# [Page text]
%%
• Tina S Beier

Ascending

By Meg Pechenick

I found this novel as a "free read" on Netgalley! (it's also available on Amazon)


25 years ago, the Vardeshi landed on Earth. They weren't impressed with us lowly humans (understandable) and left us to our own devices. Avery is a grad student linguist who is given an assignment by her profession to study the Vardeshi language using a program he developed over the last two decades. Avery gets to work and, a few years later, the Vardeshi return. The story features Avery's journey as a student of their language to a student of their culture.


It's an engrossing read that has a light, easy prose.


[the following is the same as the review on NetGalley]

If you prefer/don’t mind a hard sci-fi with minimal action scenes, this would fit the bill. It’s a drawn-out, first contact story that provides the reader a mimetic experience of learning to live with an alien race. The first quarter of the novel passes without even seeing an alien, but this restraint is a strength of the novel. We learn about the Vardeshi as Avery does.


Avery is a likeable character who makes reasonable choices. She was an interesting heroine because she’s rather bland; her normality serves to make her relatable. A brash, argumentative protagonist would have altered the course of the story quite drastically, likely detracting from the exploratory tone.

Yet you’re forced to suspend your disbelief that the Vardeshi would be so human – there is no explanation regarding convergent evolution or shared DNA that explains this similarity. But, it didn’t take away from the story and likely would be less jarring to those who don’t read a lot of science fiction. It is possible aliens could look similar to us, so I let it go.


Aside from the last 20%, there is not a lot of tension in the novel and the plot played out almost exactly as I expected it to, minor details aside (this did not lower my enjoyment though – there weren’t a lot of ways for it to go once it started). I found the very restrained romance intriguing. But it was obvious from the get-go that Avery had an attraction, so why it was a revelation to her confused me. I had hoped for bit more intrigue in that regard once it was introduced as an option (cross-species illicit affairs are a favorite trope of mine).


Overall, it was a very enjoyable read that I couldn’t put down. The depth into the Vardeshi culture was well-developed and the story moved at an easy pace. You felt Avery’s disappointments and rallied for her successes. I look forward to the sequel.
%%
# [Information shown]
%%
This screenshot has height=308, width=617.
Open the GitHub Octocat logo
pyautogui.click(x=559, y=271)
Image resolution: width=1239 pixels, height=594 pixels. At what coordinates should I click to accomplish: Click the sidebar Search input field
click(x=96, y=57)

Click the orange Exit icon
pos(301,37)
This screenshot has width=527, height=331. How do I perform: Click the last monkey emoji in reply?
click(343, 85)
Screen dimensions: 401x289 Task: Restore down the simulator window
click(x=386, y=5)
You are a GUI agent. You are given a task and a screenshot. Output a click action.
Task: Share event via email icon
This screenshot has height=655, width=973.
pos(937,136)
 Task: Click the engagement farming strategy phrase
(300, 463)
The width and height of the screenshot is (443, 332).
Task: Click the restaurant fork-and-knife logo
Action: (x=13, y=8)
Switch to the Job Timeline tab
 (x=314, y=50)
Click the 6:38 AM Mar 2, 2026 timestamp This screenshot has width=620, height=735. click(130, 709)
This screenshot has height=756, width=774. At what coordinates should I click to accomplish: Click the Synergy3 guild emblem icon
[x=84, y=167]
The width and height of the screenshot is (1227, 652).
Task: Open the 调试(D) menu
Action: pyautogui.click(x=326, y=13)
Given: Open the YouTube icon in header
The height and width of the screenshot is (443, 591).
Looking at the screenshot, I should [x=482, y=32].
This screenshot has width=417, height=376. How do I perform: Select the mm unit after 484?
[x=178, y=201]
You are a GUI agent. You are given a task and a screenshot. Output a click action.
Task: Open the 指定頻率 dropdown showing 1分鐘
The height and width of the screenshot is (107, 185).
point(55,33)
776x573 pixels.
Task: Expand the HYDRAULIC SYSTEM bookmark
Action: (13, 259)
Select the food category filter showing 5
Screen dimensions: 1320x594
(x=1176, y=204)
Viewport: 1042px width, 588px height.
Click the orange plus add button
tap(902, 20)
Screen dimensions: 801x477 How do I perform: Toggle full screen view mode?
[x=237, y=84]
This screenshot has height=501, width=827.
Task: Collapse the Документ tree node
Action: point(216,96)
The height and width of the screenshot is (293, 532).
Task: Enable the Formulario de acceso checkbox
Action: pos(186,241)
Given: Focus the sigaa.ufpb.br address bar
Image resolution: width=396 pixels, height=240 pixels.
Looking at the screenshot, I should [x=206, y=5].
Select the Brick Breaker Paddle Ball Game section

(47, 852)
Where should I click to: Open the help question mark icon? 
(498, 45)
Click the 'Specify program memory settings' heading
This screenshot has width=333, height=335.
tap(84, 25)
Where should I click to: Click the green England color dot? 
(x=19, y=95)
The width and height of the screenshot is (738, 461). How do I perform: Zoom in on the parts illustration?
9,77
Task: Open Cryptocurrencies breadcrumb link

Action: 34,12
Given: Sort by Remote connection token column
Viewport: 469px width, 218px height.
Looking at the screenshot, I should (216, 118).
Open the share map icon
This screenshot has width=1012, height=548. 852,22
%%
# [Work item A]
In the review of Ascending, how would you condense the paragraph beginning "Avery is a likeable character" into a shorter version that keeps its main points?
# [Work item B]
According to the review of Ascending, how much of the novel passes before an alien even appears?
# [Work item C]
In the review of Ascending, can you give the text again starting with "Overall, it was" and going on through "to the sequel.", substituting "rhythm" for "pace"?

# [Task result A]
Avery is likeable and makes reasonable choices. Her blandness makes her relatable. A brash, argumentative protagonist would likely have changed the story drastically and undercut its exploratory tone.

# [Task result B]
The first quarter of the novel.

# [Task result C]
Overall, it was a very enjoyable read that I couldn’t put down. The depth into the Vardeshi culture was well-developed and the story moved at an easy rhythm. You felt Avery’s disappointments and rallied for her successes. I look forward to the sequel.